I have a weird issue when connecting to Oracle with Groovy.
I have created the following test table:
CREATE TABLE t (text VARCHAR2 (256));
INSERT INTO t VALUES ('[Hallo][Hällo][Hello][Hi]');
I want to find all the substrings that are enclosed in square brackets. The following Groovy code fails to find the second ([Hällo]):
import groovy.sql.Sql
sql = Sql.newInstance('jdbc:oracle:thin:@server:1521:ORCL', 'user',
'password', 'oracle.jdbc.OracleDriver');
sql.eachRow("select text from t") { row ->
row.text.eachMatch(/\[[A-Za-zä\-]+\]/) { match ->
println match
}
}
Using the string directly works as expected:
'[Hallo][Hällo][Hello][Hi]'.eachMatch(/\[[A-Za-zä\-]+\]/) { match ->
println match
}
Also doing the same thing from good ol’ Java works fine. So I’m guessing that the problem should exist somewhere inside the Groovy SQL object.

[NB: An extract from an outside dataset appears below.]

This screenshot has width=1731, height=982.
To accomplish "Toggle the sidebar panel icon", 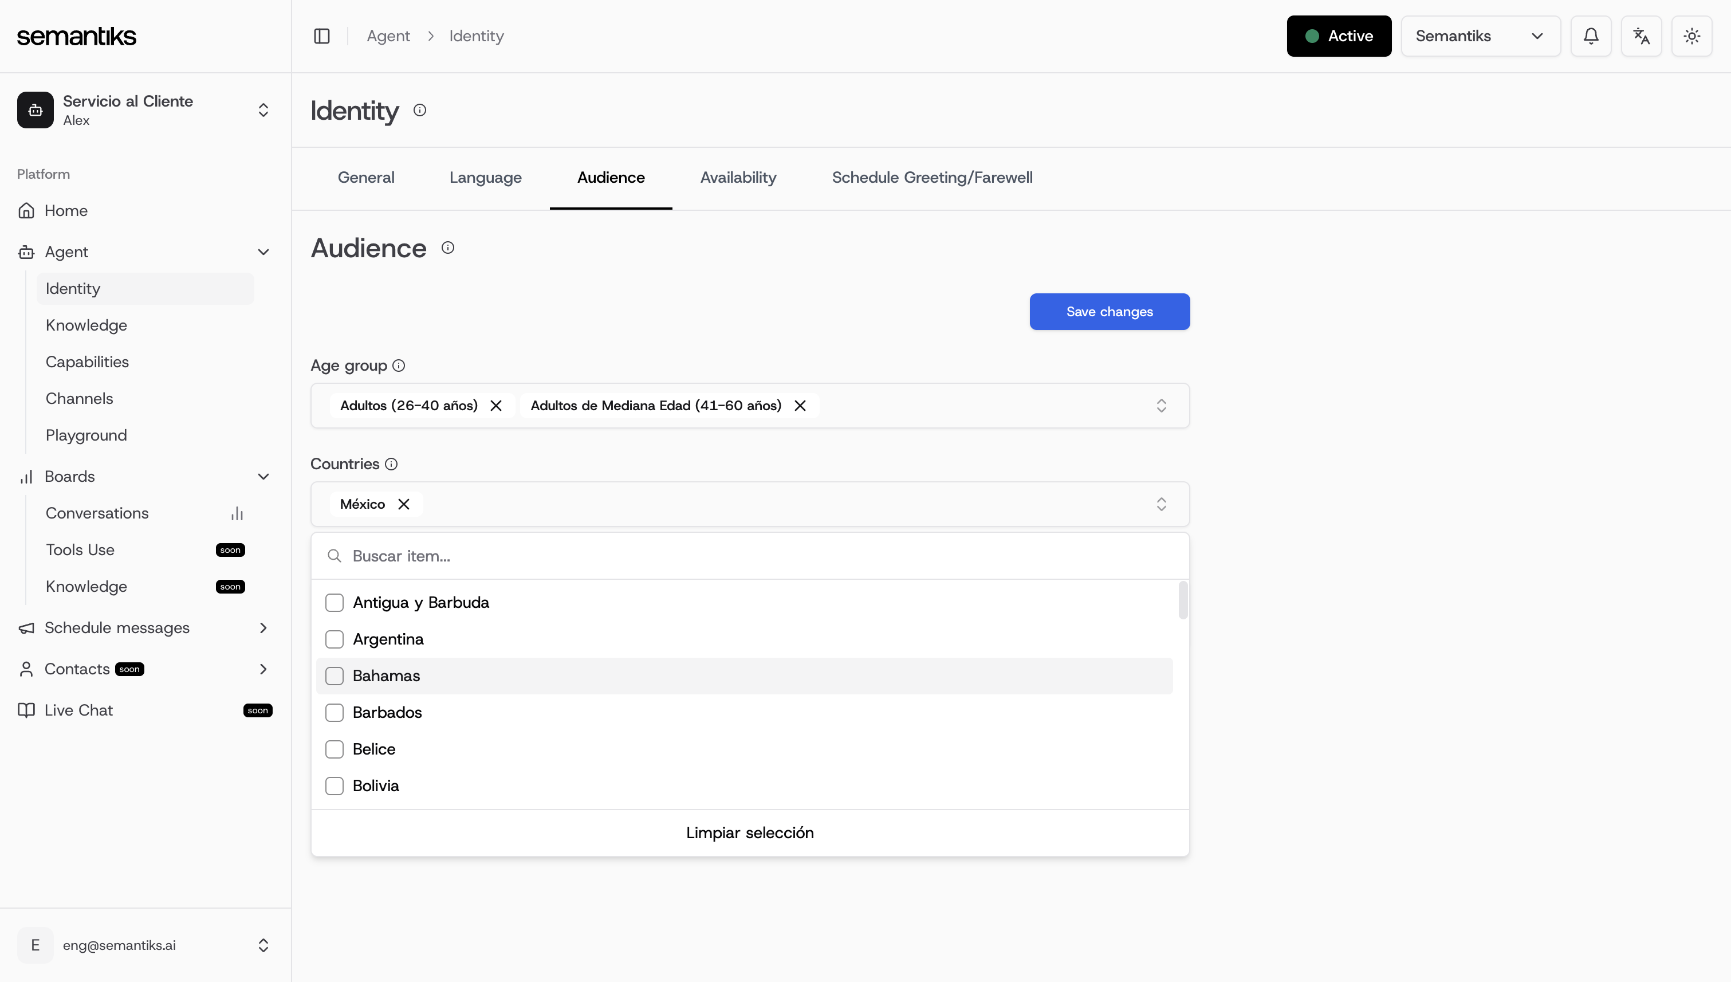I will pyautogui.click(x=322, y=36).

One final thing I noticed is that the two strings (getting the string from the result set vs embedding it to the source code) do not have the same encoding. When I print Hällo inside eachRow I get H?llo in the Windows console, but when I print it directly I get H├νllo instead.
After further experimentation, the problem seems to be that Groovy reads my script with the default platform encoding. If I pass
-c UTF8to the Groovy interpreter, then I get the expected results.